Pic #1 Packaged Pork
Pic #2 Rubbed and Ready - Fat side up (Though Very Trim!)
Pic #3 One hour in at avg temp 225 and 130 internal temp. Added Sauce
Pic #4 Pulled out at 155 degrees and foil wrapped and set in cooler
Pic #5 After 30 minutes pulled from cooler and served with veggies.

Happy BBQing! -B


----------



## rivet (Nov 8, 2009)

Very nice!


----------



## mballi3011 (Nov 8, 2009)

We always have country style ribs in our freezer. I like them both smoked and grilled. I grill mostly on week days cause on time and smoke all weekend. You did a great job on the ribs.


----------



## sumosmoke (Nov 8, 2009)

Very nice looking short ribs. I just tasted my first sample of those at a work pot-luck and they were quite tasty. Need to get my hands on some to see how they smoke up. Thanks for the "how-to" details!


----------



## centexcarnivore (Nov 9, 2009)

Thanks Sumo!  They are very easy to smoke up and when I take it slow it's finishes very tender and juicy.  I have never done an entire pork loin but I am sure that is next on my list.  The prices right now are unbeatable.

Thanks, B.


----------



## miamirick (Nov 9, 2009)

i did a load those also saturday,  love em cause you can do different things, shred one and make a sandwich if someone wants, serve em ribs, shred one and put in in beans break into pieces and eat like finger snacks

always good,    
your batch looks great


----------



## centexcarnivore (Nov 9, 2009)

Meat doesn't last too long in our freezer and the market is jsut a couple blocks away.  Always look forward to go to the meat section to pick out my next meal.  

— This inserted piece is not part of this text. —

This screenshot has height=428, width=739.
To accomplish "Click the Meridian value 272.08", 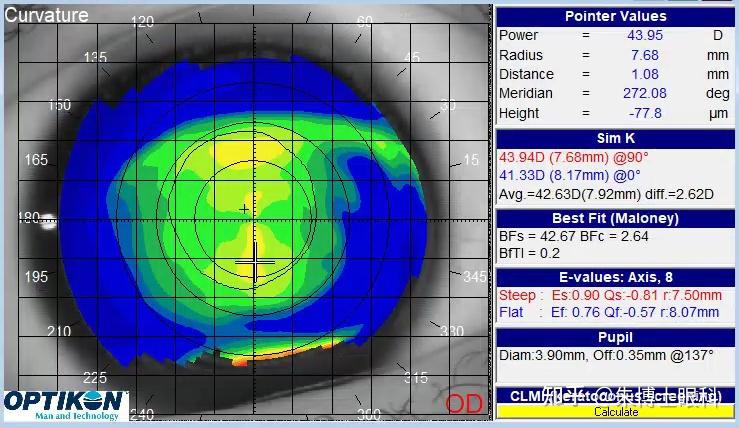I will tap(645, 93).
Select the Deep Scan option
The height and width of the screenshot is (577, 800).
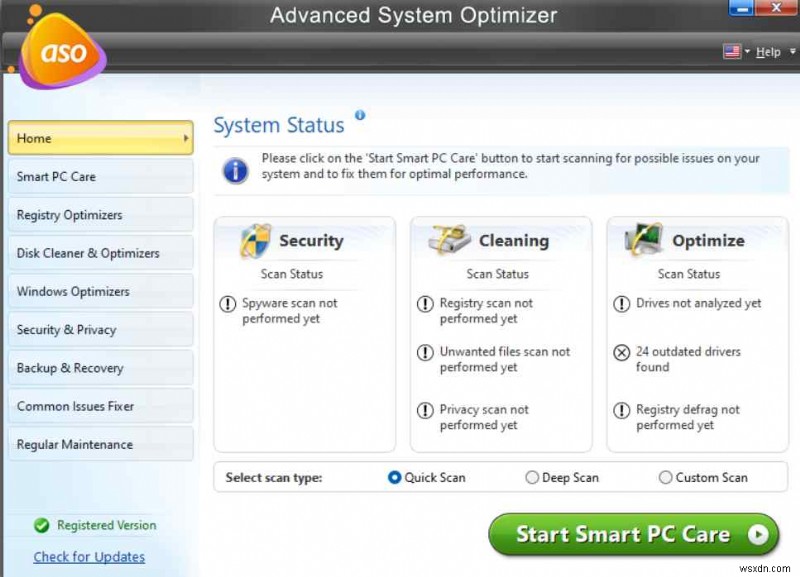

"We eat what we kill... er buy at the supermarket." -B


----------



## richoso1 (Nov 9, 2009)

Congrats, looks like you're falling right in-line for the good smoke and Q too.


----------



## bmudd14474 (Nov 9, 2009)

nice dinner


----------



## centexcarnivore (Nov 9, 2009)

True that!   You just gave me an idea... wrapem in a flour tortilla for  a nice wrap.  I will for sure stick some in my beans next time.  - B


----------



## beer-b-q (Nov 9, 2009)

Nice Looking CSRs


----------



## centexcarnivore (Nov 9, 2009)

PBR Dude... what is CSR? Its getting late...


----------



## jerseyhunter (Nov 9, 2009)

Nice Looking CSRs,  there one of my favorites.


----------



## raceyb (Nov 9, 2009)

Good looking CSRs. I buy them everytime they go on sale here. I've never gotten them that lean looking. I have to start expanding my grocery stores...


----------



## centexcarnivore (Nov 10, 2009)

Racyb... thanks for the comments.  After a long day at the office I finally put two and two together... CSR.  DOH!!!

Yeah we have many grocers to choose from in Austin and HEB is the one that packs these guys up for us on weekends.  I am thinking they are clearing out the left over ends from roast cuts.


----------



## centexcarnivore (Nov 10, 2009)

JH,  they are one of my favorites at the moment.  I can start them just before kickoff on Sundays and they are usually ready by 4th quarter or so.   Good eatin and also nice left over during the week.


----------



## alx (Nov 10, 2009)

Very nice.....I look fer em every time i hit the meat departments....


----------



## the dude abides (Nov 10, 2009)

I don't know why, but I've only done these twice and they were delicious.  Thanks for the inspiration.  Great looking smoke.


----------



## oldhippie (Apr 14, 2010)

"Country Style Pork Ribs" are a poor mans pork ribs. Twice the meat at half the cost. If done right, I prefer them over true pork ribs. My dog hates them, less bones for her.


----------



## smoke 2 geaux (Apr 14, 2010)

Those look awesome.  The ones we normally get arond here are much more fatty.  Those dudes have just enough fat.


----------



## rescue51 (Dec 22, 2012)

I'm going to do a batch up tomorrow for my first smoke in my new smoker.  Can't wait.  Nervous too!  I've bbq'd them many times, but never smoked them.


----------



## countrykat (Feb 27, 2014)

Those pictures inspired me!!  I went to sams club and found the CSR 1/2 off sale. Got myself a few packs and have them marinating now. Tonights menu is smoked ribs, jumbo shrimp and sea scallops. Veggie will consist of a baked potato and asparagus. Almost forgot the Budweiser.


----------